Sunday, July 02, 2006

Homework for Babies

LOS ANGELES (Hollywood Reporter) - Former Walt Disney Co. chairman Michael Eisner has announced plans to buy a company that makes educational DVDs that teach math and spelling concepts to preschoolers using imagery from college athletics.

The company is Team Baby Entertainment. The business idea is to introduce the child to its parents' favorite athletic team. They offer half-hour DVDs tied to various college sports at name colleges. Each DVD shows video of the featured school's sports teams, interspersed with video clips of campus attractions, traditions, stadiums and mascots and kids playing with a variety of school-specific products. The idea is that preschoolers learn counting and spelling by using words, numbers and images related to the school.

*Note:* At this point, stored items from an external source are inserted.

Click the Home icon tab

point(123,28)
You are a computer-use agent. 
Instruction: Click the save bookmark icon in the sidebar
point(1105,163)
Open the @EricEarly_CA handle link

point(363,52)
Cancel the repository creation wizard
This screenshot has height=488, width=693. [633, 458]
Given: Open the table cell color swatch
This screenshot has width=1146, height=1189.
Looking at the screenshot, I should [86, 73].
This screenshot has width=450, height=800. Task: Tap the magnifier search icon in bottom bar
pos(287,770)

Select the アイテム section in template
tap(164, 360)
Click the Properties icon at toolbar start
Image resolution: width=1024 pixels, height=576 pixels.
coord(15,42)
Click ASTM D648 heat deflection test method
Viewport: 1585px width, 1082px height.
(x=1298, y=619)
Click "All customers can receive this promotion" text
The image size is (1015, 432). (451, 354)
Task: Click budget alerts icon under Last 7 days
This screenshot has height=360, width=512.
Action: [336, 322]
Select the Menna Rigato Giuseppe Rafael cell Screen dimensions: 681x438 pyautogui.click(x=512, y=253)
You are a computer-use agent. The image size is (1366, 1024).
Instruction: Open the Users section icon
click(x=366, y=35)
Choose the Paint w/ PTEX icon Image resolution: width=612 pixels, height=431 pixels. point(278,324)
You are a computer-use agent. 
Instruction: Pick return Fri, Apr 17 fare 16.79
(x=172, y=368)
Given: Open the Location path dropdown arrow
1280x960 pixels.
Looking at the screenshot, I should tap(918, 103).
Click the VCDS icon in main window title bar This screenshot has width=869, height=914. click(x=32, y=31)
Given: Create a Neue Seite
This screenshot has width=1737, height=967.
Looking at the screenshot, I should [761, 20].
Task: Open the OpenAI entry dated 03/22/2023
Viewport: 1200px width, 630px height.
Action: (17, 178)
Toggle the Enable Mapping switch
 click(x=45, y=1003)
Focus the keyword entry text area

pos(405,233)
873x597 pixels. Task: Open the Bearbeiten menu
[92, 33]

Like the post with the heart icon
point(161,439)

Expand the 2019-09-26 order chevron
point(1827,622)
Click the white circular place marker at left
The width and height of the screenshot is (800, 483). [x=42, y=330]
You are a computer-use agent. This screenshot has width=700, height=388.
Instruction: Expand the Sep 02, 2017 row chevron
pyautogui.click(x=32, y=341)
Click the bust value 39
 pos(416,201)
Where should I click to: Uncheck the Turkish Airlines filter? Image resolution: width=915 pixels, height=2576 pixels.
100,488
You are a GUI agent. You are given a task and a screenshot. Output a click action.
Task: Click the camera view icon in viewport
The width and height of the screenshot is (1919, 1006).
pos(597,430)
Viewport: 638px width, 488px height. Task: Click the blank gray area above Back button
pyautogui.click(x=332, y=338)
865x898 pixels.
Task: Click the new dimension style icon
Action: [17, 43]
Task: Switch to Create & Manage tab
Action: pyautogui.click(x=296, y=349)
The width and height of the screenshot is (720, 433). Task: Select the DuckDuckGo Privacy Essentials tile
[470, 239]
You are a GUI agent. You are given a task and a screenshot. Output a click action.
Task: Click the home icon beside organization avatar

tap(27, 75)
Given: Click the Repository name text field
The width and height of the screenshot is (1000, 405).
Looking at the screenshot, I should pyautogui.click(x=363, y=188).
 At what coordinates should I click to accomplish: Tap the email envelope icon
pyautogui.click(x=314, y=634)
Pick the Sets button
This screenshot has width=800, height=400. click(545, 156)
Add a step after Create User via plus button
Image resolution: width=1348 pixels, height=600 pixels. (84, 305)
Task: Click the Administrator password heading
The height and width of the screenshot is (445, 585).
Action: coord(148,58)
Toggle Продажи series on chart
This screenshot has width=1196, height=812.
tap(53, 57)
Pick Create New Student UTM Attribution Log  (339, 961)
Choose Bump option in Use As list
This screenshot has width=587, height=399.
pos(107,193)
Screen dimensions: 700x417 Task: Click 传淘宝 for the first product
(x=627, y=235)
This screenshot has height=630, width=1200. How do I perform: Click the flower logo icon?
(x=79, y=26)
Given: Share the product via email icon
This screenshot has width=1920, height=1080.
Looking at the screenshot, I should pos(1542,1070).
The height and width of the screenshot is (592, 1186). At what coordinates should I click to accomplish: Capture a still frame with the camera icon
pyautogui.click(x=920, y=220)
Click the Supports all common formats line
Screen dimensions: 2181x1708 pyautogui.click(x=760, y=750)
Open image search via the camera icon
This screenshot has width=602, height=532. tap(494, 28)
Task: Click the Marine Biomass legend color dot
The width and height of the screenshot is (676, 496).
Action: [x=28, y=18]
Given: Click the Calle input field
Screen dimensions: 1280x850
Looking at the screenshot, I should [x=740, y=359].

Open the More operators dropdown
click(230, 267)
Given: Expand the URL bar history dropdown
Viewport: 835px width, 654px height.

The educational part sounds plausible. It would presumably draw on the methods of Sesame street and Children’s Television Workshop. The DVD’s are currently offered for prices of $13 to $20. That’s a bit pricy. But not for a gift, which might be the main market.

The question in my mind is: Why is there a market at all? Why aren’t the universities already offering this kind of thing to their alumni? Free. Or they could use the meaning of Free as redefined by public television (Free with your gift of $180). After all, these DVD’s are really half-hour infomercials for the schools. And the schools have all the resources they need to do this:
A direct mailing list to the market.
A school of business with students who could work out the business plan a class project.
A school of education that could advise on the educational aspects.
Departments or schools that teach marketing, TV production, and related skills.
The teams and the related rights for commercialization.
Servers and plenty of bandwidth to the internet. They would not have to spend money making DVD’s. They would just offer it for download. Of course, for that $180 contribution the school’s general fund, you would get a DVD in a beautiful gift package.

Looks to me as if some enterprising, entrepreneurial university could come in, undercut, and pull the market out form under his business. Is Michael Eisner worried about competition from enterprising, entrepreneurial universities? I guess not.